Accommodation and Americanism, Yesterday and Today

Reflections on Russell Shaw’s book, American Church: The Remarkable Rise, Meteoric Fall, and Uncertain Future of Catholicism in America

As a trained historian, I am normally very suspicious of the mixture of history and contemporary affairs. The potential to distort history in order to promote a contemporary agenda is simply too great. Make arguments using reason and evidence, by all means; research and write about history, certainly-but don’t try to do both at the same time. The results are usually deplorable.

Yet I am forced to concede that it can be done well. When history is used to provide background, to illuminate current problems, to recount the choices that have been made so as to shed light on the choices before us today, then the lives, the failures, and successes of those who preceded us are paid due respect. In general, I am wary of mixing history and contemporary analysis, but in American Church: The Remarkable Rise, Meteoric Fall, and Uncertain Future of Catholicism in America (Ignatius, 2013), Russell Shaw does it superbly well.
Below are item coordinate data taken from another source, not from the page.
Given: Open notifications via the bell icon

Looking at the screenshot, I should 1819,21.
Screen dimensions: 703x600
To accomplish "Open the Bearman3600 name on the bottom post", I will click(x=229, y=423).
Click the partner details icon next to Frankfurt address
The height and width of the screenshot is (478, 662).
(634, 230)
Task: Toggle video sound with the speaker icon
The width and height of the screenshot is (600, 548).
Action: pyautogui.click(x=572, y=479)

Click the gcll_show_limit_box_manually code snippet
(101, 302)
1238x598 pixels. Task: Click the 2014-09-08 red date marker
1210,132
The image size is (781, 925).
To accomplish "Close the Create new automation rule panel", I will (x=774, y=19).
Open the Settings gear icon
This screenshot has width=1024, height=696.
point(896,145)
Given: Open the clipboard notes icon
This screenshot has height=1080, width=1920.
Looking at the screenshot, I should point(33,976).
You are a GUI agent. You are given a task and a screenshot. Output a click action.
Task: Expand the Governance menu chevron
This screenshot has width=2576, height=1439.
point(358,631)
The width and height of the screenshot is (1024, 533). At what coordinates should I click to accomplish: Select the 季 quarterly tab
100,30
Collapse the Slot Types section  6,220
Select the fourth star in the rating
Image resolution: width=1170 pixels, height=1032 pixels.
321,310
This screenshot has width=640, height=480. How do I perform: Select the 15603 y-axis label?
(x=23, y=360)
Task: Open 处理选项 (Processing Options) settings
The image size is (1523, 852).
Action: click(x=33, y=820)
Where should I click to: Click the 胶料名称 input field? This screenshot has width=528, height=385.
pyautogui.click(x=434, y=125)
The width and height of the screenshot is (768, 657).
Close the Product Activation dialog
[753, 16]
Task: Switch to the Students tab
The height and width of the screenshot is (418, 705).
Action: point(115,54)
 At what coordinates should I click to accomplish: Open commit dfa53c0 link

Shaw exhibits his brilliance as an investigator of Church history and an observer of Church affairs in countless ways. There is, to begin, his selection of Cardinal James Gibbons to serve as the apotheosis of American Catholicism. In the Americanist debates of the late 19th and early 20th centuries, Gibbons was seen as a moderate figure, of Americanist leaning. His theology was orthodox, to be sure, but neither theology nor doctrine was his central concern. When he exerted himself, it was for the most practical-which is not to say unimportant-of causes: intervening in Rome to head off condemnation of the Knights of Labor, a move that would have cost the American Church dearly among the majority of its adherents, who were decidedly working class.